Slapdash Savant

An artist plays with ideas; the reason we shouldn't take them too seriously when they talk about serious things. Less philosophers than children, whose concepts are but toys. So what follows, the profundity of innocence or just silly….

In Miró’s treatment of the Dutch masters there was an element of admiration, mixed with a touch of mockery at the pedestrian conception which underlies their search for reality. There seemed to be something radically absurd in an art which limited itself to a photographic resemblance dolled up with the artificiality of academic arrangement. The illusion which these painters were striving to create in the name of reality might be enjoyed, with a certain indulgence but it contained a pitiful misunderstanding of the true meaning of art.1


Like many artists Miró lacks the historical sense. But before getting onto this, I need to talk definitions. What does Miró mean by reality? The life of the spirit, our mental metaphysics, an atmosphere, a feeling - of the unknowable, of the invisible, of a vaguely felt form, its ghosts and ghouls - this is the real; a vast quantity of psychic lava to be shaped and frozen by an artist’s talent. A reality that changes over the centuries. The Dutch were painting at a time when the real was understood through a Christianity intimate with domestic life; God’s spirit embedded in the well-ordered home. No longer to be captured by a church painting, whose saints, dressed in aristocratic garb, had become the heroes and heroines of some epic saga. No. Now it is the small urban tale, where God is seen at his most amenable and useful. To paint the little details is to touch the divine.


Would a Catholic understand such a Protestant art? An irrelevant question. For Miró is a peculiarly modern artist, whose religious spirit is mystic and superstitious; thus the abstract nature of much of his oeuvre. Reality is pure form. God’s glance the artist’s inspiration, a brushstroke on canvas.


There are risks. We see them in Miró’s later work, where an attention to detail loses out to the inspired stroke: the artist’s divine fingers alone enough to make art. Not craft, not discipline, not care, not patience, no; nothing but a flash of insight and an act of instinct. For sure, there are moments he comes close to the Chinese calligraphers…but such moments are rare. Too much of this work looks slapdash; its only value those of an auctioneer’s: made by the hand of Miró: a million pounds please! It is the mystique of the Artist, a Midas who turns all things into aesthetic treasure. 


The author enthuses on Miró’s experiments, his prolific output. I suspect the results of age; that here is a man who no longer has the energy to apply himself to Blake’s minute particulars. A talent has gone slack. This artist grown garrulous…talk, not atmosphere, not a ghost’s whisper, not the feel of form, is what’s creating these objects.

## Tasks and exercises
[a] Name every quality the essay on Miró says is absent from his later work, in the sentence that begins "Not craft".
[b] In the essay on Miró, whom does his later work come close to at rare moments?
The records have nothing to do with the essay on Miró.

## Source information
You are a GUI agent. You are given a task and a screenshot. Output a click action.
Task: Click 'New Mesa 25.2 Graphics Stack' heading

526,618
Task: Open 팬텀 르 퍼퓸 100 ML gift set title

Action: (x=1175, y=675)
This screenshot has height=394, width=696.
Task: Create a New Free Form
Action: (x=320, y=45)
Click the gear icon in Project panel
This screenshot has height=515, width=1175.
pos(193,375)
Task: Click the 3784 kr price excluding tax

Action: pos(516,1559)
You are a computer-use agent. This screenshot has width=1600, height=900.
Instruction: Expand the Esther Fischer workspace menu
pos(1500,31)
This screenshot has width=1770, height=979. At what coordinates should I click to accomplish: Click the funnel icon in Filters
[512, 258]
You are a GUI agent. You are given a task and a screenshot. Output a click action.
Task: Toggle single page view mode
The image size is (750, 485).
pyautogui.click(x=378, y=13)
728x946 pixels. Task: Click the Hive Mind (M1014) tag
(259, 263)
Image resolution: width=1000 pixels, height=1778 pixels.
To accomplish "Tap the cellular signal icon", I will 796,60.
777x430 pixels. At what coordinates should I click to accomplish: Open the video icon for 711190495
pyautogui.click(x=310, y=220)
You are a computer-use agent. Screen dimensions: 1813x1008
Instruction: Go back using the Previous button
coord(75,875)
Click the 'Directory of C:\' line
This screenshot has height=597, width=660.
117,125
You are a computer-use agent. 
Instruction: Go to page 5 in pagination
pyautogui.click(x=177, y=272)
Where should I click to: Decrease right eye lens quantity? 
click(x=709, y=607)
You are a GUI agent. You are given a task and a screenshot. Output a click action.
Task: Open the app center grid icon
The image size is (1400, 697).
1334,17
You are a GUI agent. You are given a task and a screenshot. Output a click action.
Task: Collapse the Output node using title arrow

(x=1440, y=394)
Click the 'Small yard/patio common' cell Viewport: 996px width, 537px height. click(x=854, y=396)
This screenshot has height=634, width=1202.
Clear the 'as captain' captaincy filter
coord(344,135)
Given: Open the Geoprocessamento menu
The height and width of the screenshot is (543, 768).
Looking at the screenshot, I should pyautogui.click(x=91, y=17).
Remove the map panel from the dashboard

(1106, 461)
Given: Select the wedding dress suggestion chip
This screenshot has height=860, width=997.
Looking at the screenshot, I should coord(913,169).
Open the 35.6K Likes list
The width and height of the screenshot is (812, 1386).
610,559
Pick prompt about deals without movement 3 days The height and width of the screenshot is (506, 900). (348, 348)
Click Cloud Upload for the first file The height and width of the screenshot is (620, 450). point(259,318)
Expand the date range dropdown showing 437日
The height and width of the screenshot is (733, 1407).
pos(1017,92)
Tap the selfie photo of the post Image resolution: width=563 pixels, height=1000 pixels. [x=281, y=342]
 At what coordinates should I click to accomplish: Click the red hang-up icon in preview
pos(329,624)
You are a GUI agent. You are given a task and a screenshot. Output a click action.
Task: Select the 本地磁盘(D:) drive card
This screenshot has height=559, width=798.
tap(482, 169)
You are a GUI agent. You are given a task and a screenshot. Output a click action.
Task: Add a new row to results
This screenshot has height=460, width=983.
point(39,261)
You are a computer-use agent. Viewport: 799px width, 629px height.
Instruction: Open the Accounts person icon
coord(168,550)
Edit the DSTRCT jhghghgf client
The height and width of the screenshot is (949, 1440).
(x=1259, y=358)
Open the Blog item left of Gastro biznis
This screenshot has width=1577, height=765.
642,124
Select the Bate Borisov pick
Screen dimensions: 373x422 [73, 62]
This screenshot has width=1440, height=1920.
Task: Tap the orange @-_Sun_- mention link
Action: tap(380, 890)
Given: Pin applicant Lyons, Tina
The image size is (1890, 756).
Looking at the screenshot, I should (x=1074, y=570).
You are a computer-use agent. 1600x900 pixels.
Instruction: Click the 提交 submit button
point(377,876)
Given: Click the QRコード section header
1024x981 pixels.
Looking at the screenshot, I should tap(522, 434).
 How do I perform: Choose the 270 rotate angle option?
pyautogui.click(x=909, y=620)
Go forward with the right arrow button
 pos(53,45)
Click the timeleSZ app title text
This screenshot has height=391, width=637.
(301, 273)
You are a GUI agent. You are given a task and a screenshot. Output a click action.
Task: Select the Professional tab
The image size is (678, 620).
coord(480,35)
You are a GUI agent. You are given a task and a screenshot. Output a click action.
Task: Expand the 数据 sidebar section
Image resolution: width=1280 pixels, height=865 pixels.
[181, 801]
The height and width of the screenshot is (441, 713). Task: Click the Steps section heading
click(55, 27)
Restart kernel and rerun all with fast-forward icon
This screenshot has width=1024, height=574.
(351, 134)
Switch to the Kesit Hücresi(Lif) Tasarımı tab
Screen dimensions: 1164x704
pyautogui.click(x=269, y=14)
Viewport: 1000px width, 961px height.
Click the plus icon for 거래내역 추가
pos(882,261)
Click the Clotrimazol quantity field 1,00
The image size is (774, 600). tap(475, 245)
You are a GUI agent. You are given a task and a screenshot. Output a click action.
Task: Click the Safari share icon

## Answers for each item
[a] Craft, discipline, care, and patience.

[b] The Chinese calligraphers.